> _What you will do_
Reproduce exactly, and only, the lines below from the one containing "Task: Click the ticket UUID value string" through the one containing "The image size is (1047, 414).".

━━━━━ Study material ━━━━━

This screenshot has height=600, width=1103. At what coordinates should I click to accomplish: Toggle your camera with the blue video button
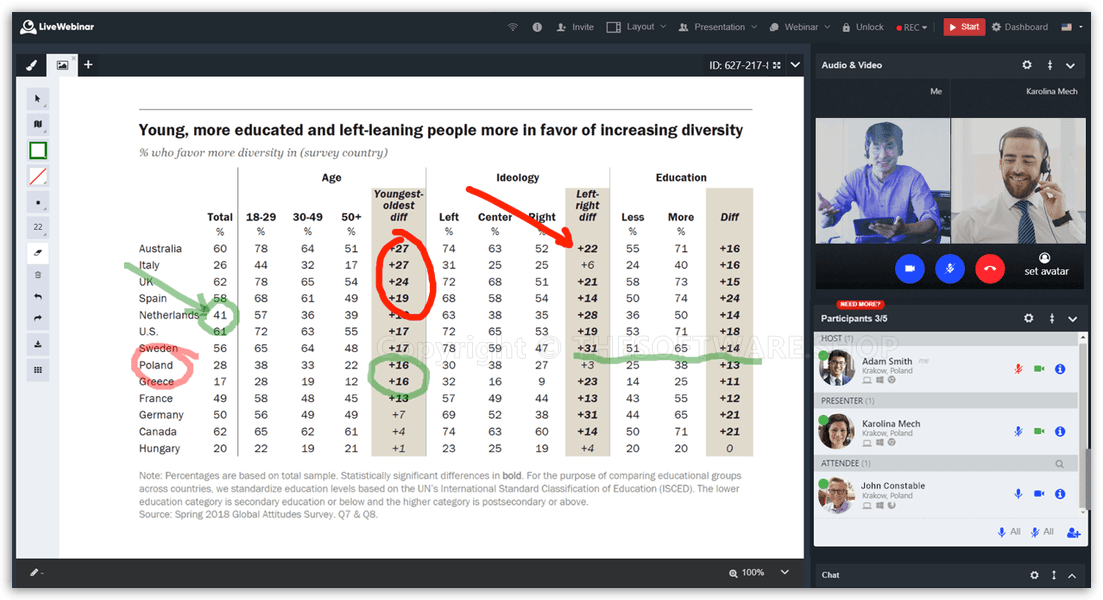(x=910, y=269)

━━━━━
━━━━━ Study material ━━━━━

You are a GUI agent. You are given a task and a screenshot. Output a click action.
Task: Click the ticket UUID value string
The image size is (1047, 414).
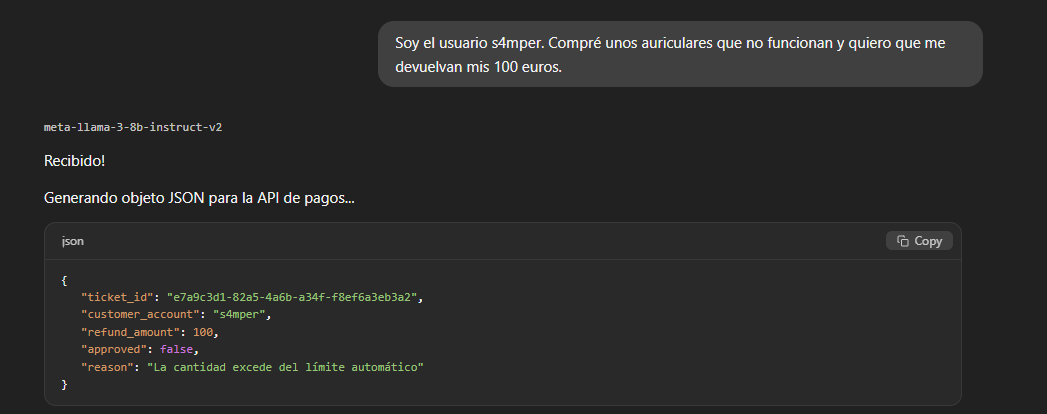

━━━━━
━━━━━ Study material ━━━━━

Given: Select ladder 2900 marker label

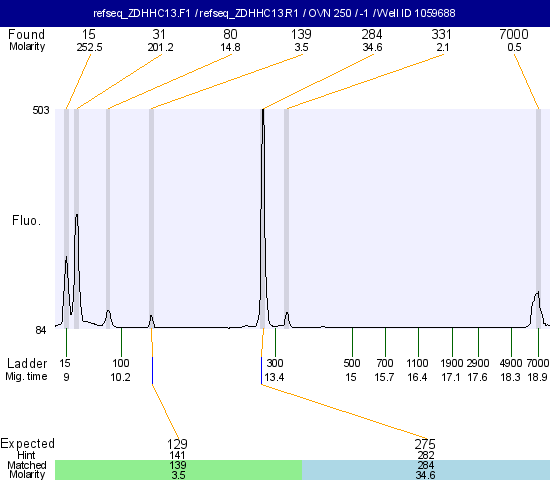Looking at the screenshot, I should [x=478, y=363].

━━━━━

> _Output of the exercise_
Task: Click the ticket UUID value string
The image size is (1047, 414).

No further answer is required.